Friday, July 17, 2009

New Approach

I've been trying to change the way I program, and this is the first real attempt I've made.  It's a simple function - deleting an edge. However, instead of just diving in and coding and running and see what works and what errors I get, I sat down and wrote out on paper what I'd have to do. I took into account as many possible boundary cases as I could think of and sketched exactly what I had to do. Here's the final version of what I wrote out:

deleteEdge(edge, edgeContainer)  

    1) Remove edge from edgeContainer (SVG object) - it can't be seen now.
    2) Extract row edge.idx from the database, getting its Source, Destination, and Title. [destination, source, and title are column names of my database]
    3) Attempt to extract similarEntry from the database, where destination = Destination (from step 2) and source != Source (from step 2).
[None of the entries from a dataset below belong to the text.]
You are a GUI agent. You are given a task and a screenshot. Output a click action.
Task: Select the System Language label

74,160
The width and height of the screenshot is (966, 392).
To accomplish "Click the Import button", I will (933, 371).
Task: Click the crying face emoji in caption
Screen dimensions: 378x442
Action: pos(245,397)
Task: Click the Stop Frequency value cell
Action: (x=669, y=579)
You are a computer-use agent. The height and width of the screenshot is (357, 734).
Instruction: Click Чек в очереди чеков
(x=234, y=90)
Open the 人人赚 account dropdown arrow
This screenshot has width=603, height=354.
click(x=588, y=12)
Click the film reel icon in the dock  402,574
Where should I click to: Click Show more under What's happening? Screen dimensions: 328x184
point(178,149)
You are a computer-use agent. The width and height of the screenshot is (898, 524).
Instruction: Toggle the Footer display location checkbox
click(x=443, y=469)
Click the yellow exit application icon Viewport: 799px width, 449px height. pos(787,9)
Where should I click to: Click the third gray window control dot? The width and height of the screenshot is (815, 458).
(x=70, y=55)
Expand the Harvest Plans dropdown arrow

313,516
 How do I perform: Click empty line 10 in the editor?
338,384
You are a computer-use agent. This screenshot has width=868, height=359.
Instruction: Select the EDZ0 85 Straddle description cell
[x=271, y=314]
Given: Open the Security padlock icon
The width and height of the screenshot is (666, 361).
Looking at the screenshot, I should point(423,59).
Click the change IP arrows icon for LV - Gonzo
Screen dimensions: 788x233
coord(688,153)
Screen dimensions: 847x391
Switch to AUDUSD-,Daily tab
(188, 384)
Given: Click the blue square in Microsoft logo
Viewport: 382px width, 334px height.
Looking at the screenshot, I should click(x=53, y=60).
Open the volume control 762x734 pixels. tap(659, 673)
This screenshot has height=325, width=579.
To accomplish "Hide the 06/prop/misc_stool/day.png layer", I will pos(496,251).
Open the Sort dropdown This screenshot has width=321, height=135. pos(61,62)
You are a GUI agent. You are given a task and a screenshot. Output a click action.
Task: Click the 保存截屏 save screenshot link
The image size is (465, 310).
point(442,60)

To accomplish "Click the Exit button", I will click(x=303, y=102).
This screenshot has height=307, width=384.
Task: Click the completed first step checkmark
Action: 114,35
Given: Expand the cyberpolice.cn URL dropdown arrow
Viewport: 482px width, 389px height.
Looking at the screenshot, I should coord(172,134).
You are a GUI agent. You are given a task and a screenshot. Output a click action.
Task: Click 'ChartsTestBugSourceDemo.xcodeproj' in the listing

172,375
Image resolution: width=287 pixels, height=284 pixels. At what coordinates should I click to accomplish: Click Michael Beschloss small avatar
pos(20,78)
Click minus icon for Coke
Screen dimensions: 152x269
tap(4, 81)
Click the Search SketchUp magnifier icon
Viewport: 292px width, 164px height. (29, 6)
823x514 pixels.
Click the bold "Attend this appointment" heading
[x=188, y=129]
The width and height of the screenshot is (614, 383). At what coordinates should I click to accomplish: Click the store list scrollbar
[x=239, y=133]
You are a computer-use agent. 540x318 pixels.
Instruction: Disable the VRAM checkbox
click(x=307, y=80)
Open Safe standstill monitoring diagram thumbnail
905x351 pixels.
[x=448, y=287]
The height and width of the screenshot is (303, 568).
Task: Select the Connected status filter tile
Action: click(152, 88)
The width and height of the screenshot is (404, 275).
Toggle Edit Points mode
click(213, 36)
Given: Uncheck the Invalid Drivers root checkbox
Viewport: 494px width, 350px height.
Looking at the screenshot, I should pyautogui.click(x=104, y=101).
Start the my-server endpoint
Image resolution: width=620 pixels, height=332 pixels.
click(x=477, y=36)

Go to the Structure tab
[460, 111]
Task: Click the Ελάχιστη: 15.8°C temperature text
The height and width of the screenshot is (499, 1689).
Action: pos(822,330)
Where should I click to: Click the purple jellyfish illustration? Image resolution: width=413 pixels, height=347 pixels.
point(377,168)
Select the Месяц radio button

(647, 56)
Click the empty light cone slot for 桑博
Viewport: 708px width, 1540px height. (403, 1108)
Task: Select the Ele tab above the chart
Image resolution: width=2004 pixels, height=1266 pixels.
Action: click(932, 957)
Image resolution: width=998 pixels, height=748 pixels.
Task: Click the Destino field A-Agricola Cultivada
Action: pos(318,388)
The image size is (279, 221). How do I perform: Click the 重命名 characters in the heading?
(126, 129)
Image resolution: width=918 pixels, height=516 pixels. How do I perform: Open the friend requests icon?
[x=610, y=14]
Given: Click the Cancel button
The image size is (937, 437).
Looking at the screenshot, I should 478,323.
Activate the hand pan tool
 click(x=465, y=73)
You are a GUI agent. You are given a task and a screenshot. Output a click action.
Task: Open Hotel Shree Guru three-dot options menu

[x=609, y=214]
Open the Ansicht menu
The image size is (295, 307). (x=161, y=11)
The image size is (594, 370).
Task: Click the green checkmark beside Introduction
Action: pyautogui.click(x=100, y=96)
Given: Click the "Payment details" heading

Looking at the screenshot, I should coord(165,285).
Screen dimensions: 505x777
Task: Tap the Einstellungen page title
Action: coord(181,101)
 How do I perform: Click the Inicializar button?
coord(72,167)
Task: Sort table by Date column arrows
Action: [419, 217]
This is checking for if there is another edge that leads to Destination.
  
    if (similarEntry is not NULL) {
        // Then the Destination of this edge to be deleted has at least one other edge leading to it, so after deletion it will NOT become a root node.
        if (similarEntry's row > edge.idx [it's row number]) {
            // This means that the edge to be deleted is the first entry in the database where Destination (from step 2) is in the destination column. This is important because the user altered title for each website is stored in that websites first occurance in the database. So, we have to copy the title from this entry to the next reference of Destination - similarEntry (since we know it comes after it since its row number is greater).
            4) Update row similarEntry to have title = Title (from step 2).
        }
        5) Delete row edge.idx from the database.
    } else { 
        // There is NO other entry in the database where destination = Destination and source != Source, so the Destination of this edge we're deleting will become a root node.
       6) Update row edge.idx so that source='NULL', making it a root. 
    }
   
    7) Reload the graph_page.html, to reset the forces.
    8) Done.

    Once I had this all written up writing the code was simple, and aside from a few typos it worked perfectly on the first run. This is a major improvement over my standard method of writing the first idea that comes in to my head, then running it and fixing bugs over and over until it works.